Perplexity tries the impossible and makes an offer to Google

Perplexity tries the impossible and makes an offer to Google

On August 12, 2025, the startup specializing in artificial intelligence Perplexity surprised the market by presenting an unsolicited offer of $ 34.5 billion to acquire Google Chrome.

On August 12, 2025, the startup specializing in artificial intelligence Perplexity surprised the market by presenting an unsolicited offer of $ 34.5 billion to acquire the Google Chrome browser. The proposal, formulated in the form of an asset sale, includes several commitments, such as the maintenance of the open source code, an investment of $ 3 billion in the development of chrome over two years, and the conservation of Google as default search engine. This initiative comes in a context of high regulatory pressure in the United States, where an ongoing antitrust case is considering the possible separation of chrome as one of the corrective measures, the decision of the judge Amit Mehta being expected later this month.

For Alphabet, owner of Google, Chrome is a major strategic asset. Much more than just a browser, it serves as a gateway to the company’s ecosystem of products, providing precious data supplying research algorithms, advertising and artificial intelligence resources. Losing Chrome control would be to weaken its competitive position and reduce vertical integration that currently supports its income and technological innovation.

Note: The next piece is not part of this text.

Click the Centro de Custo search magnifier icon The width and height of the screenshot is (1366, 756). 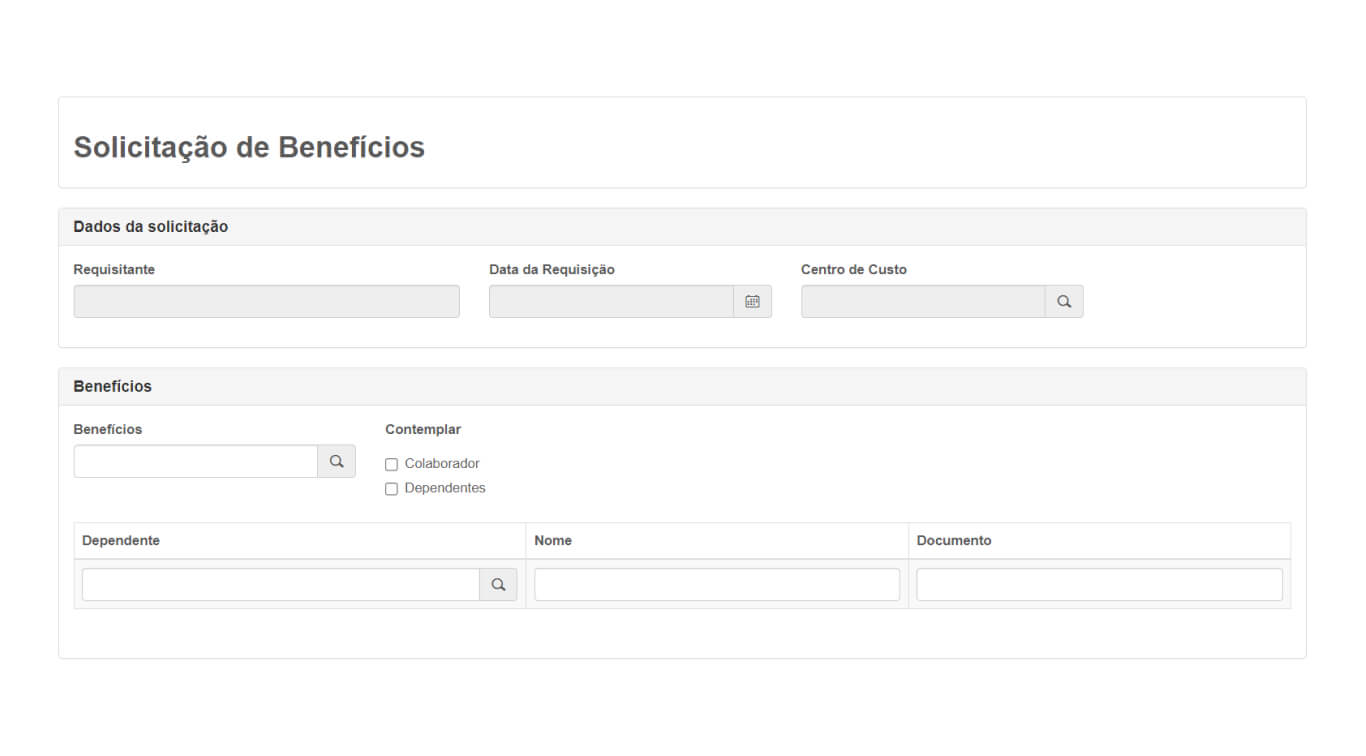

Although Perplexity claims to have investors ready to finance the operation, the offer seems unrealistic, the valuation of the startup being estimated between $ 14 and 18 billion. The operation is therefore essentially marketing, aimed at increasing its notoriety and promoting its own browser, Comet, in a context of competition for the attention of users and legislators. This initiative also strengthens the regulatory narrative that Google has excessive power on the market and that a possible separation of chrome could stimulate competition.

Alphabet has shown no intention to sell the browser and should appeal to any legal decision imposing its sale, a process that could take several years. Legal experts believe that Mehta judge will likely await the end of appeals before requiring any sale. In addition, even in a sales scenario, other interested parties, such as Optai, Yahoo or funds like Apollo Global Management, could position itself, although Google retains an advantage in terms of resources, reputation and user basis.

Economically, analysts estimate the value of chrome between $ 20 and 50 billion, placing Perplexity’s offer in a theoretical range, but difficult to achieve due to the lack of financial capacity of the startup. Nevertheless, the announcement alone already plays a role: to increase regulatory pressure on alphabet, to highlight the strategic value of chrome and to place Perplexity at the center of the public debate on the future of browsers and online research.

Three main scenarios can be considered for the future of alphabet:

Scenario 1 – Successful defense and maintenance of Chrome

Alphabet manages, by legal and political means, to avoid any final decision obliging him to sell Chrome. This would require a combination of prolonged legal resources, lobbying with regulators and voluntary commitments to alleviate antitrust concerns.

Scenario 2-Partial sale or controlled spin-off

If judicial and political pressure intensifies to the point that a separation becomes inevitable, alphabet could opt for a partial chrome spin-off. This could go through an independent subsidiary while retaining contractual links with Google, ensuring that the search engine and the cloud services remain integrated in a privileged manner. Such a measure would reduce the risk of total data loss and integration, but would offer competitors the possibility of influencing the user experience. This scenario could lead to a potential loss of income from 5 to 10 % (8.75 to 17.5 billion dollars per year) if part of the traffic migrates to other search engines.

Scenario 3 – Total sale imposed by justice

It would be the most disruptive scenario. Alphabet would be forced to sell Chrome to a competitor or an investment fund, losing a critical channel for data and users. The impact on advertising revenues could be significant, a large part of the traffic to Google Search coming directly from Chrome. In this case, Alphabet should accelerate its investments on Android, Pixel, YouTube and the generative AI to compensate for the loss of influence on the browsers’ market. The company could also seek to strengthen the presence of Google Search as a default engine in other browsers via several million dollars agreements, as is currently the case with Apple for Safari.

In all scenarios, the strategic role of Chrome remains non -negotiable from a competitive point of view: it guarantees not only direct access to users, but also feeds the data necessary for all central activities of the company. This is why, even in an unfavorable regulatory context, Alphabet should fight intensely to avoid its sale.

Jake Thompson
Jake Thompson
Growing up in Seattle, I've always been intrigued by the ever-evolving digital landscape and its impacts on our world. With a background in computer science and business from MIT, I've spent the last decade working with tech companies and writing about technological advancements. I'm passionate about uncovering how innovation and digitalization are reshaping industries, and I feel privileged to share these insights through MeshedSociety.com.